Der grundsätzliche Effekt ist schon länger bekannt, er könnte aber deutlich stärker sein als bisher angenommen: Der menschengemachte Klimawandel lässt die Böden der Tundra tauen, wodurch dort natürlich gebundener Kohlenstoff in die Atmosphäre gelangt und die Temperaturen noch weiter nach oben treibt. Ein Forschungsteam mit Beteiligung aus Tirol hat nun anhand von Versuchen festgestellt, dass schon wenige Zehntelgrade mehr ausreichen, um die Ausgasungen aus den Böden massiv zu steigern.
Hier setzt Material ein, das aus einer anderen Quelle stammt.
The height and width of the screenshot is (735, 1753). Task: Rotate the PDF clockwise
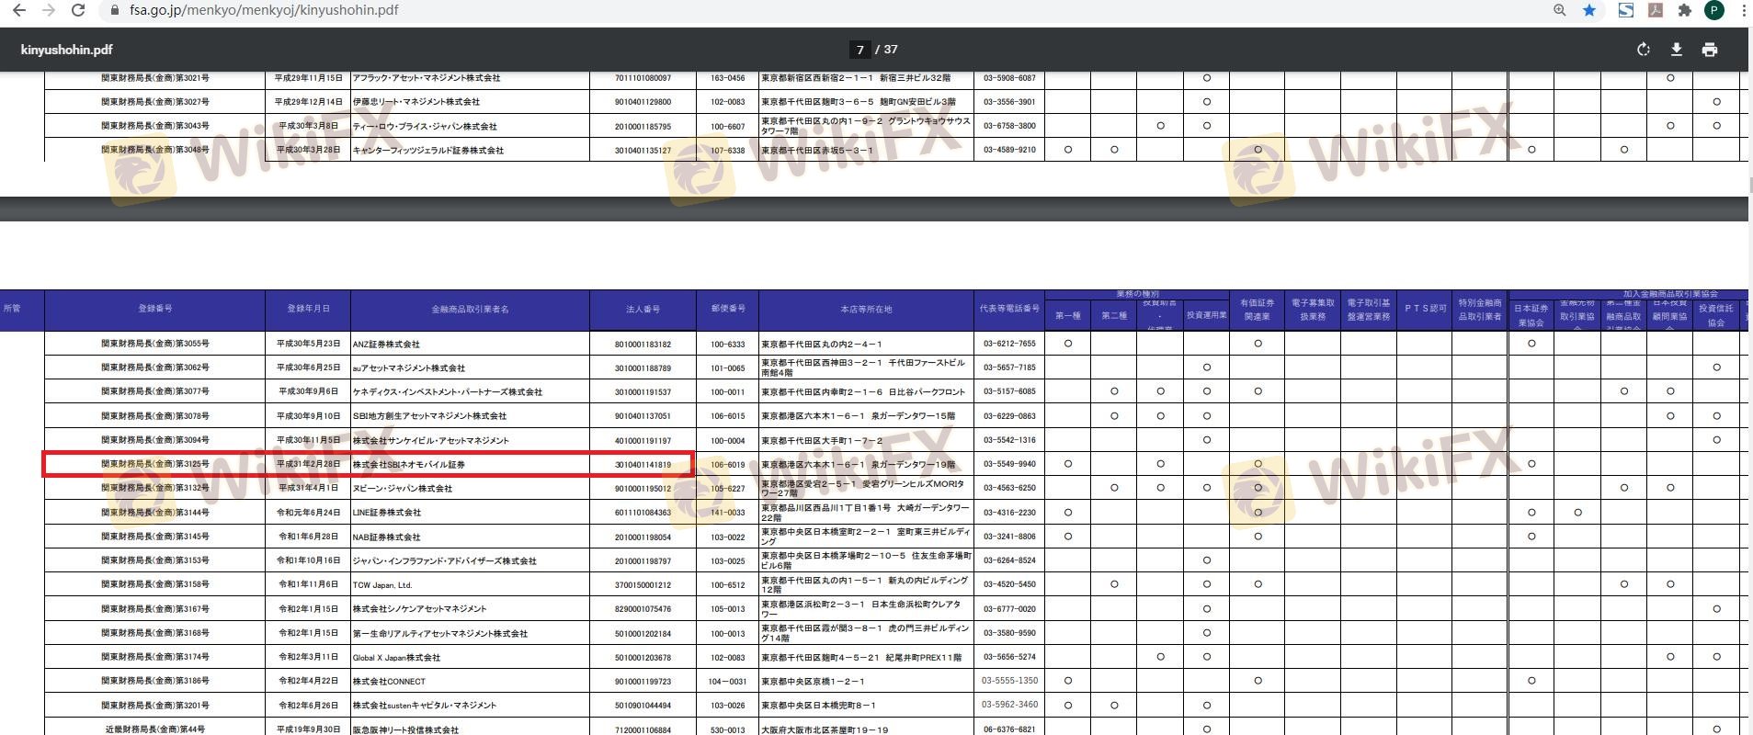pyautogui.click(x=1644, y=50)
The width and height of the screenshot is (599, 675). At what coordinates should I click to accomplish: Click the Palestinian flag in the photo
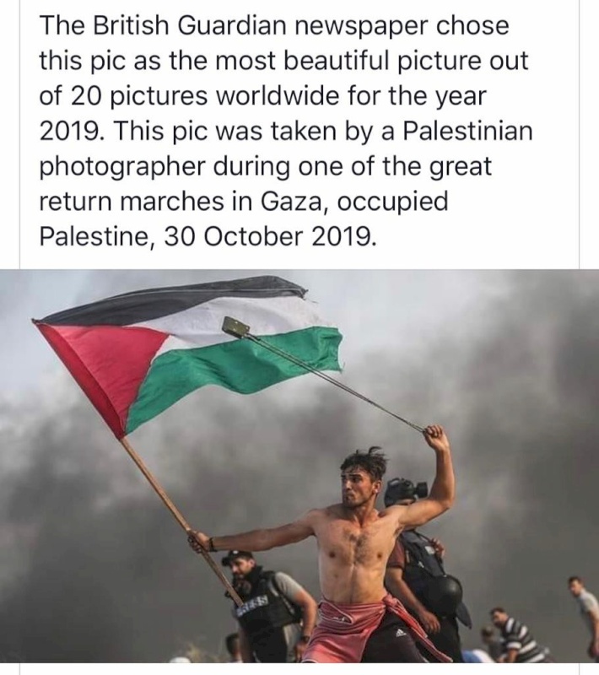click(189, 354)
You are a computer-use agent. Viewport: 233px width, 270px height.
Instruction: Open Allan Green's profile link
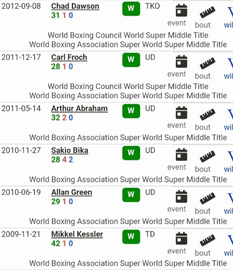pos(72,192)
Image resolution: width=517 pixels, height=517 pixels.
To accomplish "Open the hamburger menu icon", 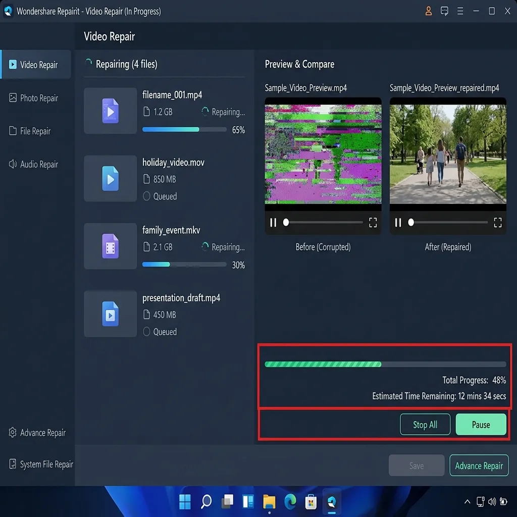I will pyautogui.click(x=460, y=11).
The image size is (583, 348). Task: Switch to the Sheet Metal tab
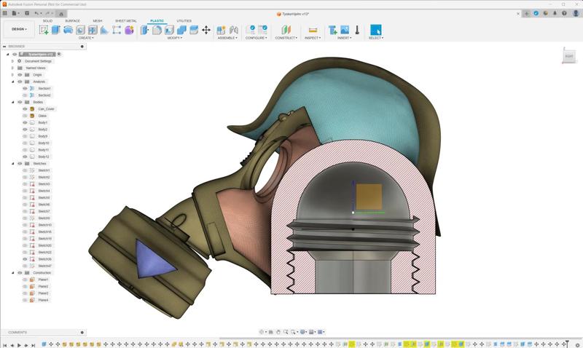point(125,21)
In den Permafrostböden der Nordhalbkugel liegt nach Schätzungen doppelt so viel Kohlenstoff gespeichert, wie sich bislang in der Atmosphäre befindet. Die tiefen Temperaturen bewirken normalerweise, dass der Kohlenstoff konserviert bleibt „Tauen die Böden aber auf, verstärkt sich die Atmung dieses Ökosystems, da Mikroorganismen beginnen, das Material zu zersetzen“, sagt Christina Biasi vom Institut für Ökologie der Uni Innsbruck. Für die nun im Fachblatt „Nature“ veröffentlichte Studie hat die Forscherin jahrelange Messreihen in der sibirischen Tundra begleitet. Insgesamt haben die Wissenschaftler Ergebnisse aus 28 um den Globus verteilten Standorten ausgewertet.
„Eine Art Teufelskreis“
Mittels sogenannter Open-Top-Kammern wurde die Lufttemperatur in den Versuchsgebieten künstlich um 1,4 Grad erhöht, was wiederum die Bodentemperaturen um 0,4 Grad steigen ließ. Diese relativ geringe Veränderung reichte aus, dass die Atmung des Ökosystems während des Pflanzenwachstums um durchschnittlich 30 Prozent stieg. „Dabei entstehen Treibhausgase wie Kohlendioxid, aber auch Methan und Lachgas“, sagt Biasi. „Dieser Effekt führt zu einer Art Teufelskreis, da die Treibhausgase die Erwärmung antreiben und diese wiederum die Permafrostböden vermehrt belastet.“
Große Teile der Tundra werden auf diese Weise von einer Kohlenstoffsenke zu einer Quelle, was die globale Erwärmung zusätzlich verstärkt. Wie stark dieser Effekt in Zukunft global ausfallen wird, ist bis dato nicht zweifelsfrei geklärt und hängt auch davon ab, wie viel Treibhausgas durch das Verbrennen von Erdöl, Kohle und Gas noch in die Atmosphäre gelangt. Was die Forscher zusätzlich besorgt: Sind die stärkeren Ausgasungen einmal in Gang gesetzt, wirken sie über Jahrzehnte nach, wie die Messungen in der Tundra beweisen. Generell erwarten die Wissenschaftler, dass die Atmung in der kompletten Tundra in den kommenden Jahren weiter zunimmt.